### What you should do
Would you return exactly the lines running from the one with "You are a computer-use agent. Image" to the bottom of the listing below, and no others?

====

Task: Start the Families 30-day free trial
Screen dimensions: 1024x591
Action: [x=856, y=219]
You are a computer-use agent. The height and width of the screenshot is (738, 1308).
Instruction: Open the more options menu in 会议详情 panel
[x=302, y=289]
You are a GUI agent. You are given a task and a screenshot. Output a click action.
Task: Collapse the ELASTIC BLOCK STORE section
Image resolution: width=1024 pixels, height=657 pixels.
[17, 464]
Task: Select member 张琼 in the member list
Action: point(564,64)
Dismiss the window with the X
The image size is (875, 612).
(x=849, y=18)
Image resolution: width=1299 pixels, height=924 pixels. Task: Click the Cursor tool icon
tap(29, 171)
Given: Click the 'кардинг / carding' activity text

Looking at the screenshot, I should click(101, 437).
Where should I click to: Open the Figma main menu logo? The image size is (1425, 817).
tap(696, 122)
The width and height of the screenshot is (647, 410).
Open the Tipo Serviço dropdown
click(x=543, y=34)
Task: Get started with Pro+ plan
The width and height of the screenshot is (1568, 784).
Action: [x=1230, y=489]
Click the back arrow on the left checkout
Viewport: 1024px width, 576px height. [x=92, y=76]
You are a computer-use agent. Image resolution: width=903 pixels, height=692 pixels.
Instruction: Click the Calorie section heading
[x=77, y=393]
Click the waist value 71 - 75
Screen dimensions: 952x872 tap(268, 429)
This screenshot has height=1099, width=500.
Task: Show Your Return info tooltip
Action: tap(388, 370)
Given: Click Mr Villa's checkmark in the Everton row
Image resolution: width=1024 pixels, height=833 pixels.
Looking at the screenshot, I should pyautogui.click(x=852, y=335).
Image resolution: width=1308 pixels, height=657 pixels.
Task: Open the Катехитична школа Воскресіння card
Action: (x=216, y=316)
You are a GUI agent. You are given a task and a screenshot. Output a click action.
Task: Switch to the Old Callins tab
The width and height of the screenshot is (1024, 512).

====

### Response to this task
You are a computer-use agent. Image resolution: width=903 pixels, height=692 pixels.
Instruction: Click the Calorie section heading
[x=77, y=393]
Click the waist value 71 - 75
Screen dimensions: 952x872 tap(268, 429)
This screenshot has height=1099, width=500.
Task: Show Your Return info tooltip
Action: tap(388, 370)
Given: Click Mr Villa's checkmark in the Everton row
Image resolution: width=1024 pixels, height=833 pixels.
Looking at the screenshot, I should pyautogui.click(x=852, y=335).
Image resolution: width=1308 pixels, height=657 pixels.
Task: Open the Катехитична школа Воскресіння card
Action: (x=216, y=316)
You are a GUI agent. You are given a task and a screenshot. Output a click action.
Task: Switch to the Old Callins tab
The width and height of the screenshot is (1024, 512).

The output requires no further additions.